Using Enron to make his point, Jensen told the crowd of 125-plus that the notorious energy trading firm was a viable company that succumbed to intense pressure to prop up an unjustified share price. “By defending the $30-or-$45 billion in excess value” through means for which its officials are now on trial “they destroyed the company,” Jensen said.

Jensen’s lecture, “Putting Integrity into Finance Theory and Practice: A Positive Approach,” was organized by the LeBow College Center for Corporate Governance, a think tank opened this year to promote awareness and discussion of governance issues by industry, academics and students.

Considered by many to be the father of the academic study of corporate governance, Jensen argued that integrity is a necessary condition in maintaining the long-term value of any firm, as well as a workable financial system.

Unfortunately, Jensen said, executives routinely use inflated earnings for ill-advised mergers like that between AOL and Time Warner, which wind up destroying value. Another practice he criticized was manipulating earnings or timing expenses in deceptive ways to meet compensation targets or earnings forecasts - a practice he bluntly called “lying.” Jensen blamed those practices on the way executives are typically compensated, coupled with the intense pressure they are under to meet analysts’ expectations for fear of taking a pounding on Wall Street.

Any CEO gutsy enough to tell a board the company’s stock price is too high and should come down is liable to be shown the door, Jensen said.
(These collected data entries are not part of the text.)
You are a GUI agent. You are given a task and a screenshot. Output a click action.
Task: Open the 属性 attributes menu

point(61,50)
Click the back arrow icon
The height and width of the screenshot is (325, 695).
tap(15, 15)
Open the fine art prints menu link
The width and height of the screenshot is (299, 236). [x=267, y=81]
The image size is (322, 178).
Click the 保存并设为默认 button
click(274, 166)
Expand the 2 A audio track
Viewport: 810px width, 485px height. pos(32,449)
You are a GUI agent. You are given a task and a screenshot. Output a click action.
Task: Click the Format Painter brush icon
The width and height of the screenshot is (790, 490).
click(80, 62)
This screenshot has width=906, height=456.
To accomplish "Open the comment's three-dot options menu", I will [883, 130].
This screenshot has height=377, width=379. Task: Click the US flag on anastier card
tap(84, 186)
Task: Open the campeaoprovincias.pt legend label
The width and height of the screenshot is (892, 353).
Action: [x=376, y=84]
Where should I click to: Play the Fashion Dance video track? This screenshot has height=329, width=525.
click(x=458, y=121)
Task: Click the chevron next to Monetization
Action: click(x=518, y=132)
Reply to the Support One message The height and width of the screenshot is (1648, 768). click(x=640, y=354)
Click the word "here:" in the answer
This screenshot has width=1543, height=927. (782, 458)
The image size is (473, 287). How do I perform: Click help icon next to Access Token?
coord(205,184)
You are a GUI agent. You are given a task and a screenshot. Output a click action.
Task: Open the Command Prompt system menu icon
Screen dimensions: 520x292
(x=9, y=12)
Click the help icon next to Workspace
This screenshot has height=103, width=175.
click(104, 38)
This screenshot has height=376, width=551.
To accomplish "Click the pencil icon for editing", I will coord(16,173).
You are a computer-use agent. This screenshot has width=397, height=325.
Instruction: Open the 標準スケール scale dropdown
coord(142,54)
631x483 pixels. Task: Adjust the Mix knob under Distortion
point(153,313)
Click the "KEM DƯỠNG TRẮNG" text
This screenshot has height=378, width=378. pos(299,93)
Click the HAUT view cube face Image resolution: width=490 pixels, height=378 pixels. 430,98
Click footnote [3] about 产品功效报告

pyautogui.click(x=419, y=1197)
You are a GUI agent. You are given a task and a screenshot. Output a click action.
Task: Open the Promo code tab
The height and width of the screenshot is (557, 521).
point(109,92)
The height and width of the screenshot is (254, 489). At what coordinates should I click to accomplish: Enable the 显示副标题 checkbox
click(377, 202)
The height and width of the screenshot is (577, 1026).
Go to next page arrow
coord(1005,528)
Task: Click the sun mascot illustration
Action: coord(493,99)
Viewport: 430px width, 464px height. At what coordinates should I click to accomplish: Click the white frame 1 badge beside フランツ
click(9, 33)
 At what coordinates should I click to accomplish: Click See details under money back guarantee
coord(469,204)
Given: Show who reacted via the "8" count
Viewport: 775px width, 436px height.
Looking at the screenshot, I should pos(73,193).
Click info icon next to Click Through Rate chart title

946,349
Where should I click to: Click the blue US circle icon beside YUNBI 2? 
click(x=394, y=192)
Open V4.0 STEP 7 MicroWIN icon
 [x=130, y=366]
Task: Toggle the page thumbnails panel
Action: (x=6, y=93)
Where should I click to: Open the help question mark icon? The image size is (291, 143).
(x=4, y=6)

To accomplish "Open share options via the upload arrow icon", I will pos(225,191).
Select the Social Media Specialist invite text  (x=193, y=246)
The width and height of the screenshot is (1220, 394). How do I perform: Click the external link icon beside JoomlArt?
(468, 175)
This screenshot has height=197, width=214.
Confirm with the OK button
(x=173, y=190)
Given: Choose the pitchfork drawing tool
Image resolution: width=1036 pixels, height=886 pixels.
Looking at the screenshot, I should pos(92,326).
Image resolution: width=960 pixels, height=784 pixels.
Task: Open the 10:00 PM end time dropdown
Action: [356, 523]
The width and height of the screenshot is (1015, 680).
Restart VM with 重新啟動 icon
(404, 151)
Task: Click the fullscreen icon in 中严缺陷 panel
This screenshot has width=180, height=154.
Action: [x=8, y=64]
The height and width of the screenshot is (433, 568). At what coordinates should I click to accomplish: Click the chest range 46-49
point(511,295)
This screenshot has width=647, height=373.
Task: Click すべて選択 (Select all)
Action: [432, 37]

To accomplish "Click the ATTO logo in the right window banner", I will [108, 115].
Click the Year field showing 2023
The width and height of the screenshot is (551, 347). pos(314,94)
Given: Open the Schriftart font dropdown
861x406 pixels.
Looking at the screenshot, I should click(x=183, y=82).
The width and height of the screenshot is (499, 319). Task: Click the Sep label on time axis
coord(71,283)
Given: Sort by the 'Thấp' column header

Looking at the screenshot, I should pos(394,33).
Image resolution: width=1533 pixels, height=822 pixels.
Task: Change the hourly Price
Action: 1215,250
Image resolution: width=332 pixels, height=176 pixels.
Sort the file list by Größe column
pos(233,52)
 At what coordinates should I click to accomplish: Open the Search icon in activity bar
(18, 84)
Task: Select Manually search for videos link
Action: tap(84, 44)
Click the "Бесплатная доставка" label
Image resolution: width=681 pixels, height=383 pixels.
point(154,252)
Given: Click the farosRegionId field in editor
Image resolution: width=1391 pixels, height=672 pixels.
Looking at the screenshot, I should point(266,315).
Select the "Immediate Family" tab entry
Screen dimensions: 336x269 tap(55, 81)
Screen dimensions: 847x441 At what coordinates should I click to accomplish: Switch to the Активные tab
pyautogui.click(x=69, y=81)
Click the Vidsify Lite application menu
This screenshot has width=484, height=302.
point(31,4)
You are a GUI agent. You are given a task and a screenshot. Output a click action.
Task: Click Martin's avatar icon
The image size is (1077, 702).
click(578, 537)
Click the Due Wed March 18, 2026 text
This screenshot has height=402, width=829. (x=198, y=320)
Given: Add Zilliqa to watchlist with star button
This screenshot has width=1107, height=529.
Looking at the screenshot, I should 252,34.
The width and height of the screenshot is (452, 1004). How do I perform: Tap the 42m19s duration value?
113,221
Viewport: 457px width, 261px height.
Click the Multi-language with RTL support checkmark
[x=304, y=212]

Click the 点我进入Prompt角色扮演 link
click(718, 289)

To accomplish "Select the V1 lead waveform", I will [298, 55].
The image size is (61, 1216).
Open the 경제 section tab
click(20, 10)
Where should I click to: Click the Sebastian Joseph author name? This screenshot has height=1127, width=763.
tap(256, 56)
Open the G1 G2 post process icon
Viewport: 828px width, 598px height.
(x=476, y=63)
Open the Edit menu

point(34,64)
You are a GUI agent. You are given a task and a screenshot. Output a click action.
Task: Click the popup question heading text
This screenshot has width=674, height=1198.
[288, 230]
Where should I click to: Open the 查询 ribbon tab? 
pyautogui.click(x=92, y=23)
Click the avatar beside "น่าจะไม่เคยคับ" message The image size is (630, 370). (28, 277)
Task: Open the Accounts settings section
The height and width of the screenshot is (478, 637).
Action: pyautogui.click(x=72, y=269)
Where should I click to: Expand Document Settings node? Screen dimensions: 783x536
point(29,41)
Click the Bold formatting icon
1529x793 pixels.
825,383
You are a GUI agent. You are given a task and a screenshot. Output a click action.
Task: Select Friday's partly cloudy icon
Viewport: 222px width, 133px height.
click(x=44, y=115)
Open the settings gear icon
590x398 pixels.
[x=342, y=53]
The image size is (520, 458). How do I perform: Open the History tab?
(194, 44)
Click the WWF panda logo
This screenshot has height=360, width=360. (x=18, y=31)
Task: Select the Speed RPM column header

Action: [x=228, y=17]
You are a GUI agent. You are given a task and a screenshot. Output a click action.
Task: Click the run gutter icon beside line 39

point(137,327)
Meanwhile, the desire to meet financial benchmarks set by compensation committees, or to live up to earnings forecasts, often lead managers to make strategic decisions with other goals in mind than the long-term outlook of the company. Jensen said the use of stock options as compensation, which makes share price even more of a concern for managers, exacerbates the problem.

Jensen told a story from a company on which he sat on the board. During a time when it was touch-and-go whether the CEO would meet a fourth quarter target and trigger his bonus, the company announced that it would raise prices in the first quarter of the new year. This key strategic decision, Jensen said, was timed to increase the likelihood the CEO would get his bonus by prompting customers to order more goods during the fourth quarter, prior to the price increase. When it became clear the target would still not be met, Jensen said, management started loading expenses into the fourth quarter in order to make it easier for financial targets to be met in future quarters. Decisions were clearly being made with other things in mind than the company’s long-term interests, Jensen said.

Jensen stressed that this practice is routine, and cited an academic study in which 78 percent of 401 CFO’s who were surveyed said their company was willing to sacrifice value to “smooth earnings.”

Jensen said this is a tremendous drain on productivity, which he predicted would double if organizations operated in a more forthright manner and made decisions with their long-term good in mind. One way to encourage that practice, he said, is to rearrange compensation packages so that executives are rewarded for taking actions to preserve a company’s value for the long term.

In introducing Jensen, Professor Ralph Walkling, director of the Center for Corporate Governance and Stratakis Chair in Corporate Governance and Accountability at LeBow College, explained that this first academic lecture organized by the Center was in keeping with its goal to help satisfy the “dramatic need for impartial, objective evidence” when discussing corporate governance.